European defence stocks hit hard by Trump’s import tariffs
Picture this: you’re walking down Whitehall in London on a Monday morning. You check your investment app and instantly see red, red, red. Defence stocks have taken a beating. What’s going on?
On Monday 7 April 2025, the European defence index (.SXPARO) dropped a hefty 8.9%, following an 8% decline on Friday. The culprit? New import tariffs announced by Donald Trump. Many investors fear a global recession. And that’s putting pressure even on the defence sector, which is often seen as a “safe haven”.
Big names tumble: here’s what happened
Some well-known companies took a serious hit:
- Rheinmetall (Germany): down 9% to 10%
- Hensoldt and Renk: similar declines
- BAE Systems: down 4%
- Dassault Aviation and Thales: down 6% to 9%
- Saab (Sweden): down 7%
- UK companies like Rolls-Royce, Chemring Group, Babcock International, and Qinetiq: down 6% to 7%
Even in the US, it wasn’t pretty: Boeing, Lockheed Martin and RTX also fell, although their losses were smaller — between 0.2% and 0.9%.
Why the sector is still worth a look
Despite the downturn, the European defence index is still 18% up for the year.

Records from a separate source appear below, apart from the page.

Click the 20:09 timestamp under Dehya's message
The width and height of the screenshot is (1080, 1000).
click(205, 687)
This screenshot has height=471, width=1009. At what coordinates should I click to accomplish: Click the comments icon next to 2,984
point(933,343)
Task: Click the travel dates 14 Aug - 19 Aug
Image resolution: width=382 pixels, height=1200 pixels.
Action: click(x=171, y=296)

Just last week, it was up 30%. So yes — it’s a sharp drop. But many analysts see it as a healthy correction after a strong rally.

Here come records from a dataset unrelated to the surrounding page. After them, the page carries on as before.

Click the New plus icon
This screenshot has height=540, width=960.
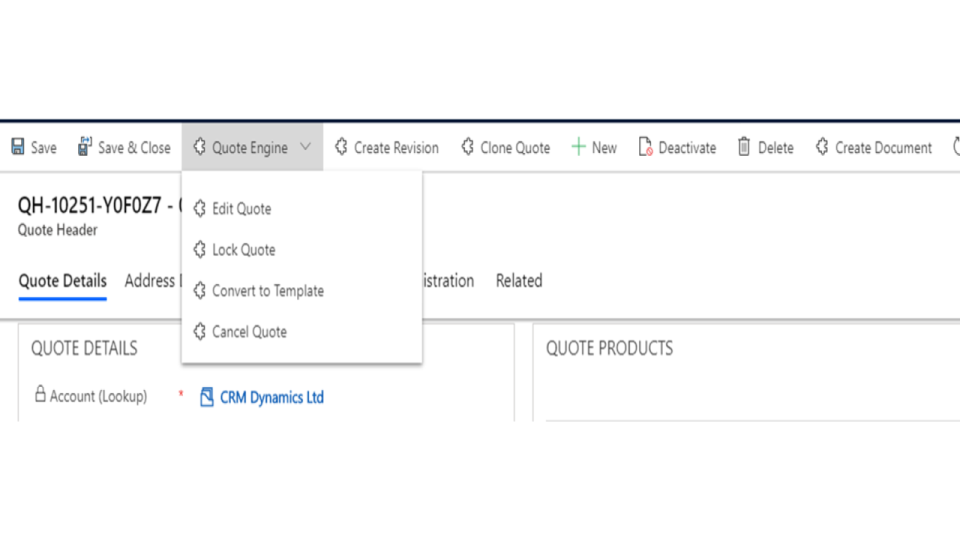pos(578,147)
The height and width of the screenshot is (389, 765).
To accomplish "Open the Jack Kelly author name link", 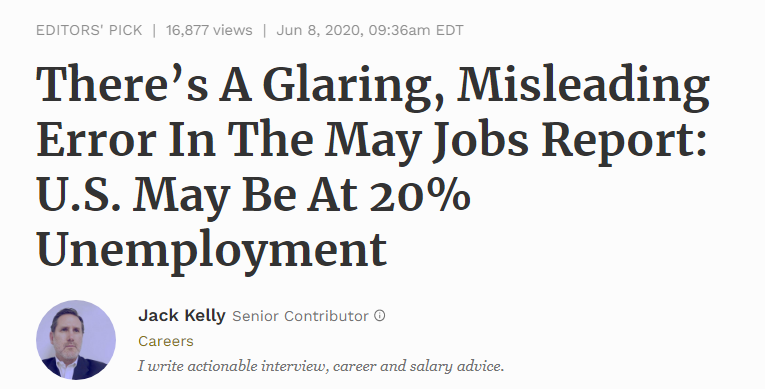I will (x=181, y=315).
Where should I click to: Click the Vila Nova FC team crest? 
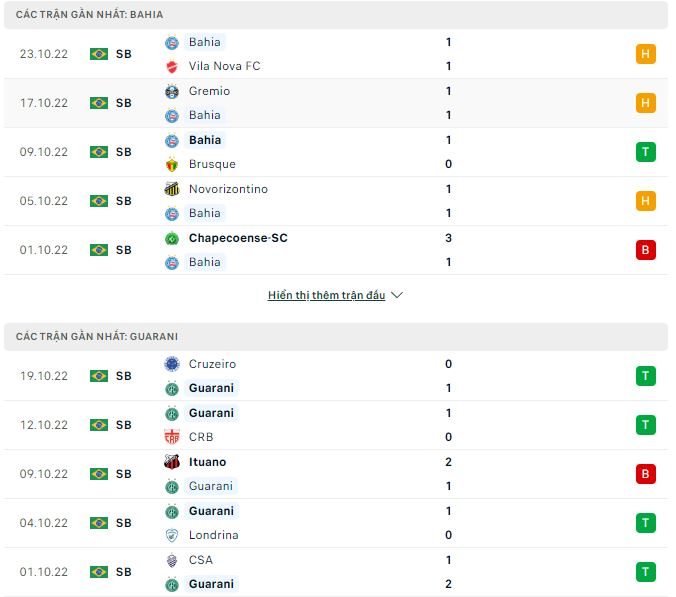coord(171,66)
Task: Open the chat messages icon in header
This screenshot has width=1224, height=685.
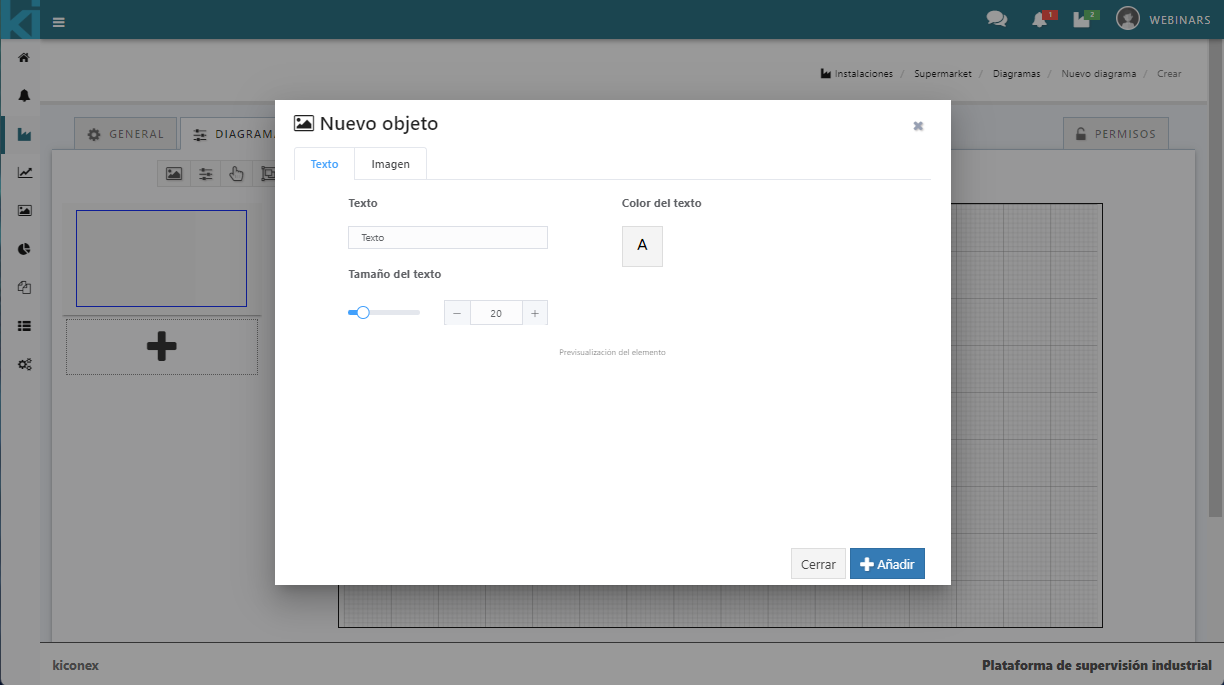Action: pos(996,19)
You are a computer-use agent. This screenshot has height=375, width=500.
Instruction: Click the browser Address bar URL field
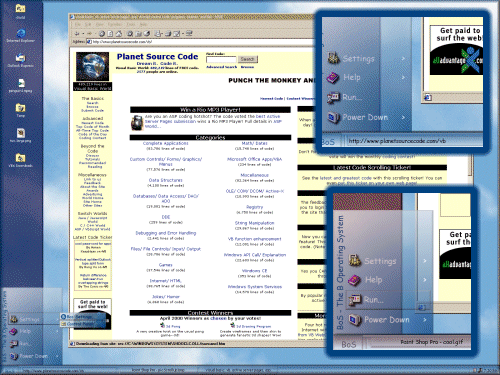(200, 42)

You’ve probably felt it yourself: after a few months of rising prices, it’s tempting to take some profit. That’s exactly what many investors did. Add in Trump’s surprise tariffs and China’s rare earth export limits, and panic quickly spread.
Still, there’s good news:
- The sector remains profitable
- Companies often have reliable income through long-term defence contracts
- Balance sheets are strong — think BAE and Thales
- Dividends remain stable (around 3–4%)
And after the drop, shares are now better priced. For example, Rheinmetall’s price-to-earnings ratio has dropped below 14x.

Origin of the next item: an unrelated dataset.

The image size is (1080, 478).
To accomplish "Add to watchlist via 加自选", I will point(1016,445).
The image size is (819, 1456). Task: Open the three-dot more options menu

So what should you do as an investor?
You might be wondering: should I buy now, wait, or sell?
Here’s a simple approach:
- See this as an opportunity. Markets often overreact to bad news.
- Buy gradually. Don’t go all in — build your position step by step.
- Think long-term. The world isn’t getting safer. Defence spending will likely keep rising.
But be aware of the risks
Of course, nothing’s risk-free. China’s restrictions on rare earth exports could delay weapons production. Political decisions or new trade limits could also disrupt deals.
Conclusion: smart investors act now
The recent drop is painful, but it’s also a chance. The fundamentals remain strong. Prices are down, but the companies themselves haven’t gotten weaker.
Living in Birmingham, Bristol or Manchester with defence shares in your portfolio? Now’s the time to stay calm and act smart.
What’s your move? Are you buying the dip or waiting it out? Share your strategy with other investors!